State Department spokesman Mr Richard Boucher said French proposals to break the Middle East peace stalemate, including new elections in the Palestinian territories to cement Mr Arafat's legitimacy and marginalise extremists "don't really move the situation forward."

"The steps that need to be taken now are steps by Chairman Arafat to stop the violence," Mr Boucher said, adding that Washington was sticking to the Mitchell and Tenet plans worked out last year.

While failing to convince Mr Bush to cut all ties with Chairman Arafat, the Israelis convinced him the Palestinian leader bore a huge responsibility for the smuggling of weapons from Iran aboard a ship which Israel intercepted last month.

Mr Sharon said, that unlike the Europeans, the Bush administration had not asked him to raise the siege on Mr Arafat, which the Palestinian leader says is preventing him from cracking down on militants.

The Israeli prime minister predicts that eventually the Palestinians will realise that Mr Arafat is incapable of ending attacks on Israel and with them the crippling Israeli economic blockade on the territories.

However the United States and Israel have agreed to set up a joint commission as the first step towards providing international aid to the Palestinian population, Israeli public radio reported yesterday.

The report said Sharon had submitted a long-term and a short-term plan to US officials.

One would lift the army blockade on areas where calm has been restored, while the second is a kind of "Marshall plan" spreading aid to the population of the occupied territories over several years, to be financed by the private sector worldwide, the radio added.

President Bush has also asked Congress to release $300 million for humanitarian aid to the Palestinians. However, in an editorial today the mass circulation Yediot Aharonotnewspaper said: "in fact, the present US administration has no real interest in the Israeli-Palestinian question.
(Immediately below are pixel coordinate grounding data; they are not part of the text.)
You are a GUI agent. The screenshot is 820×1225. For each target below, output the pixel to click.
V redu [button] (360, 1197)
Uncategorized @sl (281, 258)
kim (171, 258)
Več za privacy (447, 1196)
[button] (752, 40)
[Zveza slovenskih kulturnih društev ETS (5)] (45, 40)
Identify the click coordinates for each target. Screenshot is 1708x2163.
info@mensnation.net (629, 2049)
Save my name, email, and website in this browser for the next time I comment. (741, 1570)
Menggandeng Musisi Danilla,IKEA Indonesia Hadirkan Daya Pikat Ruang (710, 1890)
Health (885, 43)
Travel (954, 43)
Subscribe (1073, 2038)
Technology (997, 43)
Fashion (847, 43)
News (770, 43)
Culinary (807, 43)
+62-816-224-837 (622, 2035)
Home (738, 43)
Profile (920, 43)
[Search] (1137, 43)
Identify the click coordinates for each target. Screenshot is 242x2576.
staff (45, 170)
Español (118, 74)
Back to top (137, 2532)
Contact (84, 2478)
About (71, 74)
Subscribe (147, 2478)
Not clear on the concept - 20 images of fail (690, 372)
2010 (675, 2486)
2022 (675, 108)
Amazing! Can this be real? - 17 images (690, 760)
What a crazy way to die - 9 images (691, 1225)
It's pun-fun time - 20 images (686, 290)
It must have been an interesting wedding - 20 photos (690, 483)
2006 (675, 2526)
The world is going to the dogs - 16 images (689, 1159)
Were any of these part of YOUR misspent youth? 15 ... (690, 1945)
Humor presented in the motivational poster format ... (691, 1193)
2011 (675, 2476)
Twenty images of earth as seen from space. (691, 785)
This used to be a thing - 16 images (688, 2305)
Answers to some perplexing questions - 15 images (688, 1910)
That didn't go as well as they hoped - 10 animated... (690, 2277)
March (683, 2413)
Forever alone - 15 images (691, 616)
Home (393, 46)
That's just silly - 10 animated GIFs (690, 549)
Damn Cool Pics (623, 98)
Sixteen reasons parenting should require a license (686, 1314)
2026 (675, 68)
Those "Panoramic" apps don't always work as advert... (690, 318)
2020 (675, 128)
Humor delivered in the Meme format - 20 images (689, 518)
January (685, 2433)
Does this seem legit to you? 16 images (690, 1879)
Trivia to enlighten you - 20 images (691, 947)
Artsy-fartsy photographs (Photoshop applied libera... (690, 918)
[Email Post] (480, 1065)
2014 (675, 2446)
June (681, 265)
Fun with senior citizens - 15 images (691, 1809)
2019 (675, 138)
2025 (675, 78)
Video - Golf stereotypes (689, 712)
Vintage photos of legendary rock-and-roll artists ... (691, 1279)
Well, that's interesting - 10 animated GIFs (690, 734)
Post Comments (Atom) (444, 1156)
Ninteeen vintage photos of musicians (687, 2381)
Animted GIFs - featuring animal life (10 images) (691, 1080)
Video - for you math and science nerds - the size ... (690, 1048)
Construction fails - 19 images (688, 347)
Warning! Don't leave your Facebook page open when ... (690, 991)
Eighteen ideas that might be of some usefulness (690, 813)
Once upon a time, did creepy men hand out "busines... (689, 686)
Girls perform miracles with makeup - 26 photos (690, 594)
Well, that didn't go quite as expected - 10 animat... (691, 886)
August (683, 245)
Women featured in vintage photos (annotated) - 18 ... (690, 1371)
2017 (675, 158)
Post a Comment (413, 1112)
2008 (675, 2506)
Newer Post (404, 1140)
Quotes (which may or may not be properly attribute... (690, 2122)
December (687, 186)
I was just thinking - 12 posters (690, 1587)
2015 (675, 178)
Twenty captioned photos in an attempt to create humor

What concerns it, is the effect of this question on its conflict with Iraq."

Yediotsaid Washington had never envisaged giving Sharon Arafat's head on a plate. "Bush's priority is to obtain support for the next phase (of his 'war on terror') when he will hit Iraq," it said.

According to Haaretz, the US administration has given Israel the nod to strike back at Iraq if President Saddam Hussein's regime attacks it during a possible US operation against Baghdad.

In addition, a joint US-Israeli defence group will be reactivated in March, the newspaper said.

Haaretz said last week that Israeli and US troops had practised anti-missile defence in anticipation of a possible Iraqi strike.